Considering the next few years, Professor Kasivisvanathan predicts that due to advanced diagnostic techniques, including prostate-specific membrane antigen PET-CT scans, together with research into new biomarkers, there is an opportunity ‘better than ever before to identify patients with disease that needs treatment’.
He adds: ‘Couple that with focal treatments, which we’re now well and truly 10 years into, I think patients have a lot to look forward to. They’re not going to necessarily have the radical treatments that they have only been able to be offered in the past.

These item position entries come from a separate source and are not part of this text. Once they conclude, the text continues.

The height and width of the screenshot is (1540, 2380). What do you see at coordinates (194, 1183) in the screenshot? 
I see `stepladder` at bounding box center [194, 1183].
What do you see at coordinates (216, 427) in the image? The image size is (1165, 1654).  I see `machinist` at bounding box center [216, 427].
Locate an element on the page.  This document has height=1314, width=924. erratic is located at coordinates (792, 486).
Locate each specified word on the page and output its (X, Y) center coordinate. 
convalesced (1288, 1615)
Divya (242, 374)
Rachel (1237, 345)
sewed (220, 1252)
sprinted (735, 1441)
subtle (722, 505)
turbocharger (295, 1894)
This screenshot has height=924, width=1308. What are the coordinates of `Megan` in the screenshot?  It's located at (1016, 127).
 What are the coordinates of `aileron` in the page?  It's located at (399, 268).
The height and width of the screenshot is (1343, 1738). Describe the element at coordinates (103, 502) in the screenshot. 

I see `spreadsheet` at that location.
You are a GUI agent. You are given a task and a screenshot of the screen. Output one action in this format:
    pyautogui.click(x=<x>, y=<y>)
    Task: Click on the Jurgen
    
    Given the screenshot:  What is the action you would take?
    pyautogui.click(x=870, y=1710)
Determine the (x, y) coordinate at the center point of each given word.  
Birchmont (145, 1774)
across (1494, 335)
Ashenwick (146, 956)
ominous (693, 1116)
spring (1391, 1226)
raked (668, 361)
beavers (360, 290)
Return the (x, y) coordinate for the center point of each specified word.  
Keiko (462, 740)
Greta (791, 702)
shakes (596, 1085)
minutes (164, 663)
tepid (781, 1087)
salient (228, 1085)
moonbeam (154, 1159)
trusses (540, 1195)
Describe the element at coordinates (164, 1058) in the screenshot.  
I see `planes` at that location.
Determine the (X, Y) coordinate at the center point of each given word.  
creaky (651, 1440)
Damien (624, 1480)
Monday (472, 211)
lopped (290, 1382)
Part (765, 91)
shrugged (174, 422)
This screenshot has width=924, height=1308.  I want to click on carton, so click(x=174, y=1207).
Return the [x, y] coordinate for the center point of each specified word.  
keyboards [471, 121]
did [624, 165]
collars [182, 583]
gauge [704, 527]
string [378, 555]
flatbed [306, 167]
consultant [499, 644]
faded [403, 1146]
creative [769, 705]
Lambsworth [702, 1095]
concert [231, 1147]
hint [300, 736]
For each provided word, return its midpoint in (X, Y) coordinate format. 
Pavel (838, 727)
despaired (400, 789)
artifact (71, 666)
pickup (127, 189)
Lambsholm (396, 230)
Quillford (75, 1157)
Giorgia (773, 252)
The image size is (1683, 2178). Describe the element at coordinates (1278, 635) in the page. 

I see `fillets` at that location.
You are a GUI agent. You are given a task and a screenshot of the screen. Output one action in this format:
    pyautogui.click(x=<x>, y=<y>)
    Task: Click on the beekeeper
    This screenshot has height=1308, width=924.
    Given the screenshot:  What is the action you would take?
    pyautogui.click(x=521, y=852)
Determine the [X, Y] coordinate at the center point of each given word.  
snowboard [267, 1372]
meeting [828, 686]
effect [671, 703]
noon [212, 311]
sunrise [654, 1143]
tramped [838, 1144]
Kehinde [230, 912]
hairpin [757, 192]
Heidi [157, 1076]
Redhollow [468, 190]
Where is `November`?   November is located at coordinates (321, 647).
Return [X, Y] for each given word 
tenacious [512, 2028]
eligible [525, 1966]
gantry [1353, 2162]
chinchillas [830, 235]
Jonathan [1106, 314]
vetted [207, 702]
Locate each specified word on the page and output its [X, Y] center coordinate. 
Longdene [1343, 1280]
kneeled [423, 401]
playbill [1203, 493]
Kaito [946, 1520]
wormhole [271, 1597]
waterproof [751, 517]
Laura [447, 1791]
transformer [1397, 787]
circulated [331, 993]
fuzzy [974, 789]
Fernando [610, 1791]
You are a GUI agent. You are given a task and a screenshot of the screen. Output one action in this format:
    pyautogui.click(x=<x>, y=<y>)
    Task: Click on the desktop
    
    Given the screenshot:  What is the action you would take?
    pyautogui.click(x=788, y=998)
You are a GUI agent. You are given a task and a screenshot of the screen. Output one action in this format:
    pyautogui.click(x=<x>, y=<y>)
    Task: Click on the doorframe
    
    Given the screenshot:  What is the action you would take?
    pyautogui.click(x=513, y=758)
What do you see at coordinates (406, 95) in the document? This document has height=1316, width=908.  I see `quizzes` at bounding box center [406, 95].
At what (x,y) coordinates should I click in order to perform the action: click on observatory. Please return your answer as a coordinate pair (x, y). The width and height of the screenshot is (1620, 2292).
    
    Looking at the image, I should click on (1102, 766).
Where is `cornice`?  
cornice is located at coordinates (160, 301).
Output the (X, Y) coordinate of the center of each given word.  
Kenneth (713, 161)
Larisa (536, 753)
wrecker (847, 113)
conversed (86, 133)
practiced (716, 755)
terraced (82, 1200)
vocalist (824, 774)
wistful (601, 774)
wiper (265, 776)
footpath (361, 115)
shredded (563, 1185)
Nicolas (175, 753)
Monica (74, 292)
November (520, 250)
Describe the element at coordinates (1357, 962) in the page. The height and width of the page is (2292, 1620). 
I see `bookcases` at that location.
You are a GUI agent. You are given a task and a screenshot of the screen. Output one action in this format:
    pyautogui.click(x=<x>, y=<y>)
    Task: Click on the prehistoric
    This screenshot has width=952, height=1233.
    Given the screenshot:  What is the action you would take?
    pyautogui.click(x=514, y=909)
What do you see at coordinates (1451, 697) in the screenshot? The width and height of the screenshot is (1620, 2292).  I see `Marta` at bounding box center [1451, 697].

They now have an additional option of these minimally invasive treatment options.’
Prostate cancer as a chronic disease
When it comes to therapeutic treatments, Dr Ng says the challenge is no longer simply about having more drugs available but sequencing them intelligently and selecting the right therapy for the right patient at the right time.
This shift increasingly depends on the appropriate use of biomarkers and close multidisciplinary collaboration, he says, with the goal of prolonging survival while preserving quality of life.
In addition, a wide range of innovative strategies are now entering clinical development, including ways to deliver chemotherapy more selectively to tumour cells through antibody–drug conjugates, to harness the immune system using approaches such as bispecific T-cell engagers, and to expand the scope of radioligand therapy through the use of different radioactive emitters.
For Dr Ng, a personal ambition is to see prostate cancer increasingly managed as a chronic disease.
He concludes: ‘The challenge ahead is to translate this scientific momentum into longer, better-quality lives for our patients – but the reasons for optimism have never been stronger.’